Records shown >>
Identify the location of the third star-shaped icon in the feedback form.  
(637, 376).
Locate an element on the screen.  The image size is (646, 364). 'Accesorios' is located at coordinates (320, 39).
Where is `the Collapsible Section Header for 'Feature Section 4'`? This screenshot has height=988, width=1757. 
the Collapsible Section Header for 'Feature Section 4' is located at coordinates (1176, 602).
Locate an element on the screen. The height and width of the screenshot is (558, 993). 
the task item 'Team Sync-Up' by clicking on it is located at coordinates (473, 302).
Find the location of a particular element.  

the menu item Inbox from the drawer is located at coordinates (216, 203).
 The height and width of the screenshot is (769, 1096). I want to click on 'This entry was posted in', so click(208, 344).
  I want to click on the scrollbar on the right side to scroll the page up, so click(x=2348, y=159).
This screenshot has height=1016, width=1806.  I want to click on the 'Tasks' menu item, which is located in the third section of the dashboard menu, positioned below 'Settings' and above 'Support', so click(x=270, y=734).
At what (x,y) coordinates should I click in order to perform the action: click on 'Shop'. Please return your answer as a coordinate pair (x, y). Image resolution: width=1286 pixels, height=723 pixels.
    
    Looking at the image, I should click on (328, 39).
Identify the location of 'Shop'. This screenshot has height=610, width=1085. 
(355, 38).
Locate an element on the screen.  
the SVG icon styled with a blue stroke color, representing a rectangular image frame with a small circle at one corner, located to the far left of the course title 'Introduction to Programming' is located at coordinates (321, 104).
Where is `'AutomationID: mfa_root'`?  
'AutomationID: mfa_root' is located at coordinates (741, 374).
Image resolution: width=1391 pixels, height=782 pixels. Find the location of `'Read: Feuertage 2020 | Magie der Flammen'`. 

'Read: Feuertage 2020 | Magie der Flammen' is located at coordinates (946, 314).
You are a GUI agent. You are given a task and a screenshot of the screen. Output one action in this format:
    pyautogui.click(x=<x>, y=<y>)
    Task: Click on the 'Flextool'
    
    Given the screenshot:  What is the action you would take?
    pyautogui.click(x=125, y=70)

What is required >>
Reproduce every line of the listing above, substituting "Find an element" for each occurrence of "Locate an element" and changing nothing else.

Answer below >>
Identify the location of the third star-shaped icon in the feedback form.  
(637, 376).
Find an element on the screen.  The image size is (646, 364). 'Accesorios' is located at coordinates (320, 39).
Where is `the Collapsible Section Header for 'Feature Section 4'`? This screenshot has height=988, width=1757. 
the Collapsible Section Header for 'Feature Section 4' is located at coordinates (1176, 602).
Find an element on the screen. The height and width of the screenshot is (558, 993). 
the task item 'Team Sync-Up' by clicking on it is located at coordinates (473, 302).
Find the location of a particular element.  

the menu item Inbox from the drawer is located at coordinates (216, 203).
 The height and width of the screenshot is (769, 1096). I want to click on 'This entry was posted in', so click(208, 344).
  I want to click on the scrollbar on the right side to scroll the page up, so click(x=2348, y=159).
This screenshot has height=1016, width=1806.  I want to click on the 'Tasks' menu item, which is located in the third section of the dashboard menu, positioned below 'Settings' and above 'Support', so click(x=270, y=734).
At what (x,y) coordinates should I click in order to perform the action: click on 'Shop'. Please return your answer as a coordinate pair (x, y). Image resolution: width=1286 pixels, height=723 pixels.
    
    Looking at the image, I should click on (328, 39).
Identify the location of 'Shop'. This screenshot has height=610, width=1085. 
(355, 38).
Find an element on the screen.  
the SVG icon styled with a blue stroke color, representing a rectangular image frame with a small circle at one corner, located to the far left of the course title 'Introduction to Programming' is located at coordinates (321, 104).
Where is `'AutomationID: mfa_root'`?  
'AutomationID: mfa_root' is located at coordinates (741, 374).
Image resolution: width=1391 pixels, height=782 pixels. Find the location of `'Read: Feuertage 2020 | Magie der Flammen'`. 

'Read: Feuertage 2020 | Magie der Flammen' is located at coordinates (946, 314).
You are a GUI agent. You are given a task and a screenshot of the screen. Output one action in this format:
    pyautogui.click(x=<x>, y=<y>)
    Task: Click on the 'Flextool'
    
    Given the screenshot:  What is the action you would take?
    pyautogui.click(x=125, y=70)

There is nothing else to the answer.